■ **PROBLEM REQUIREMENTS**: Please rewrite every line of the items below, substituting "application list" for "program list" and leaving everything else unchanged. Leave the pictures out of your answer.

+---+

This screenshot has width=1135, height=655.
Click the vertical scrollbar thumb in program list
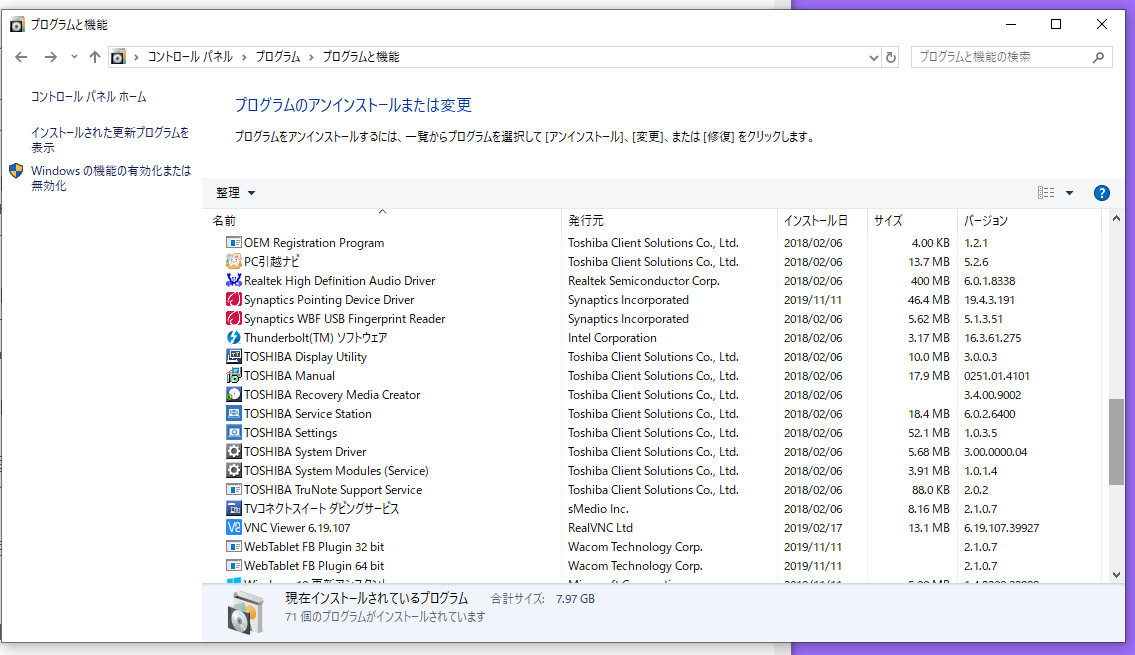point(1116,442)
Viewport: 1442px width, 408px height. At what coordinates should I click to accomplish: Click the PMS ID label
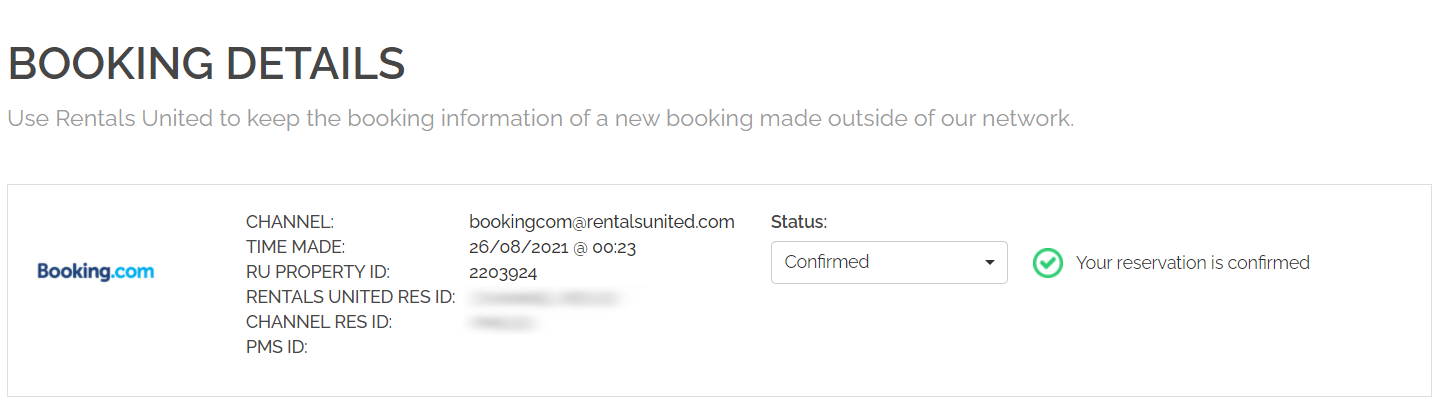[x=276, y=348]
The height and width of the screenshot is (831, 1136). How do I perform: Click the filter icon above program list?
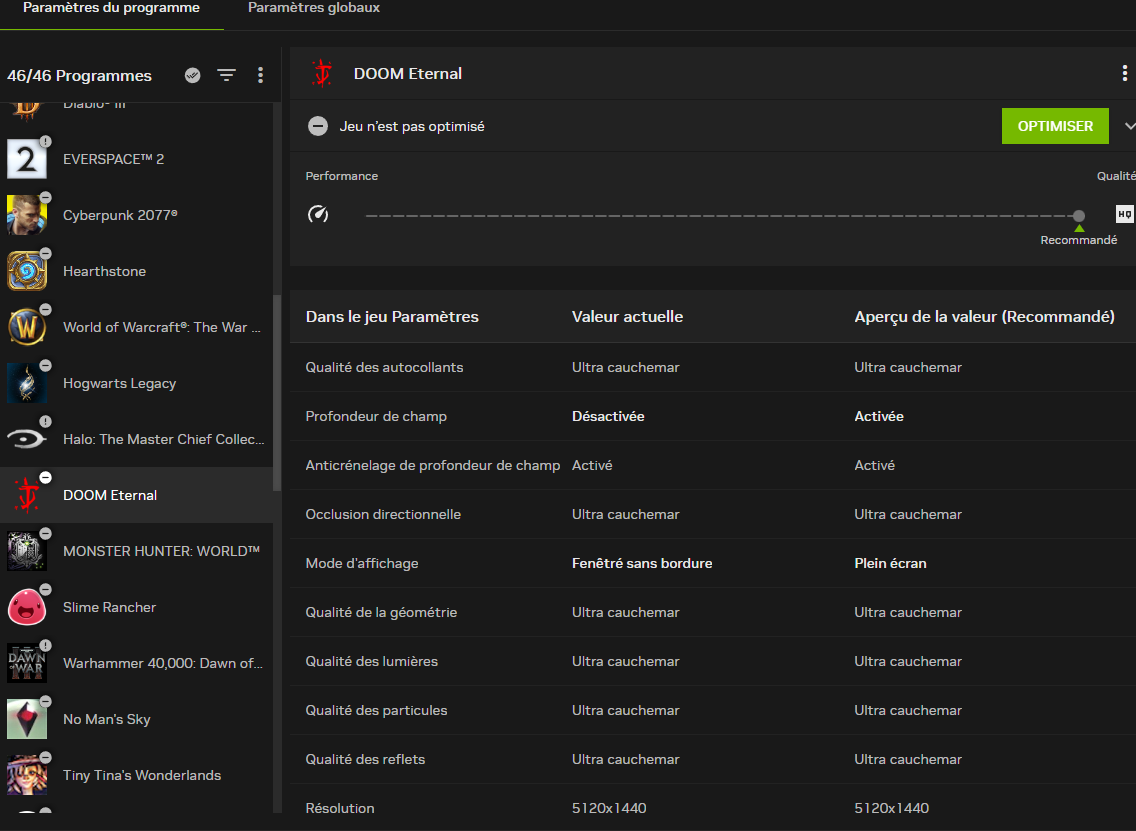click(x=227, y=75)
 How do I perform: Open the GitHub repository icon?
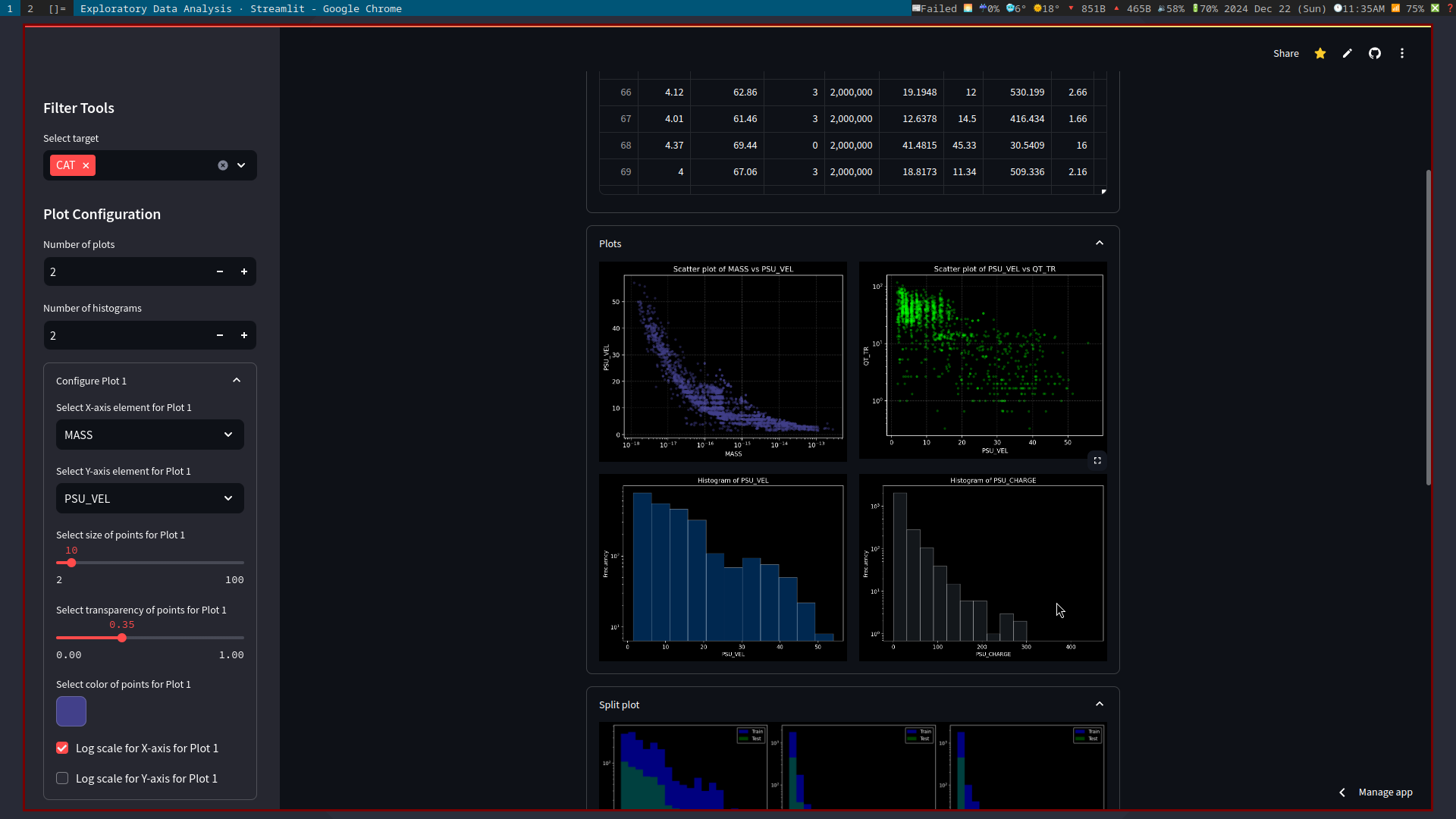[1374, 53]
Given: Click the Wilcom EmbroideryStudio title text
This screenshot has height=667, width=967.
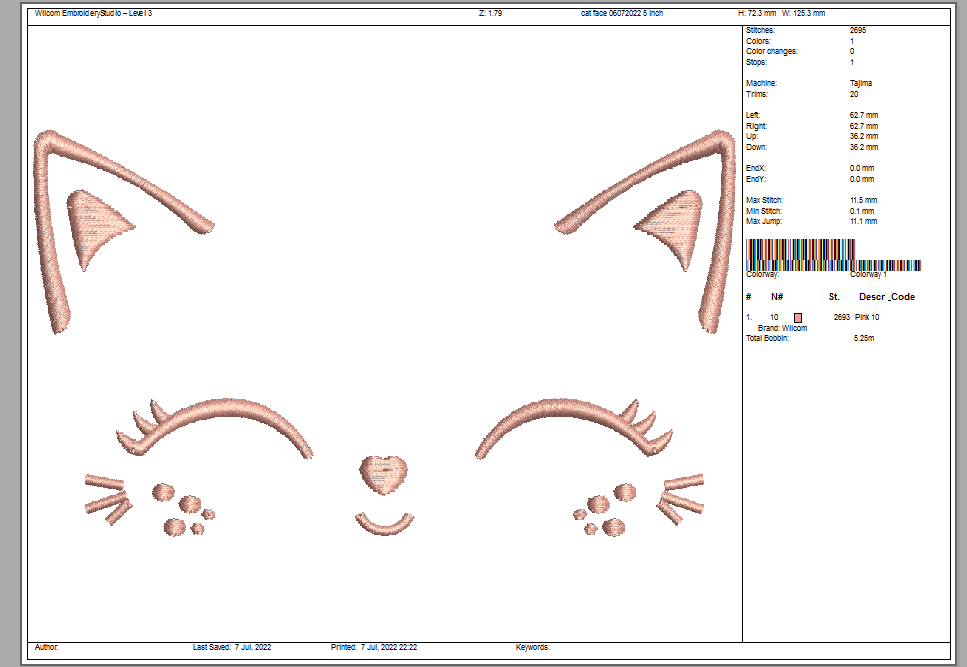Looking at the screenshot, I should tap(94, 14).
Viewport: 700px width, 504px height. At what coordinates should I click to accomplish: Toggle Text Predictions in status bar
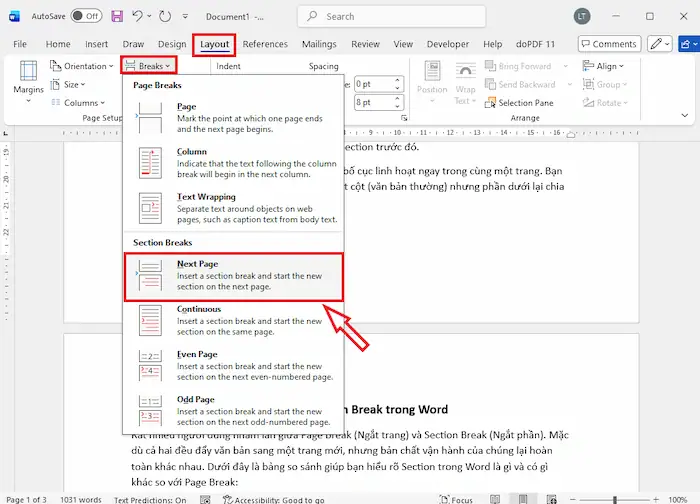(x=150, y=499)
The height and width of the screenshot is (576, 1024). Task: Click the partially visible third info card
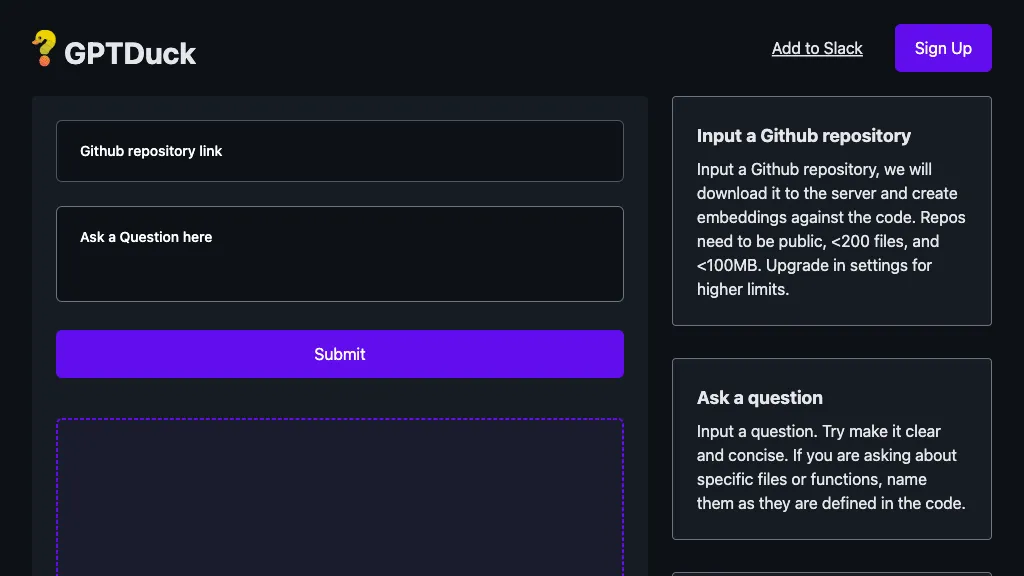point(831,573)
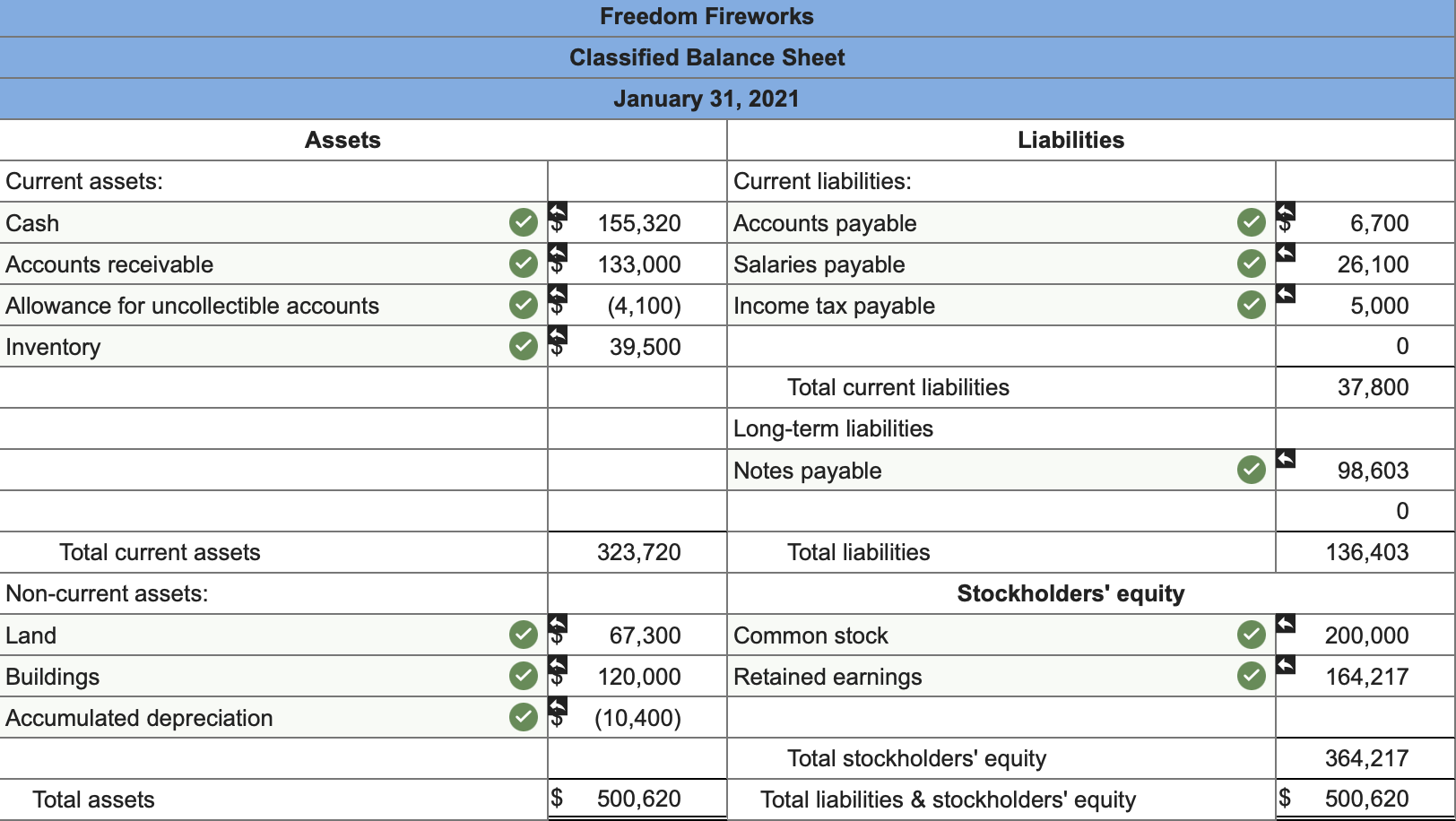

+---+

■ **COMPLETED TASK**:
This screenshot has width=1135, height=655.
Click the vertical scrollbar thumb in application list
point(1116,442)
Viewport: 1442px width, 408px height. At what coordinates should I click to accomplish: Click the PMS ID label
[x=276, y=348]
The height and width of the screenshot is (831, 1136). How do I perform: Click the filter icon above application list?
click(x=227, y=75)
 How do I perform: Open the GitHub repository icon?
[1374, 53]
Given: Click the Wilcom EmbroideryStudio title text
This screenshot has height=667, width=967.
Looking at the screenshot, I should tap(94, 14).
Viewport: 700px width, 504px height. At what coordinates should I click to accomplish: Toggle Text Predictions in status bar
(x=150, y=499)
The height and width of the screenshot is (576, 1024). Task: Click the partially visible third info card
point(831,573)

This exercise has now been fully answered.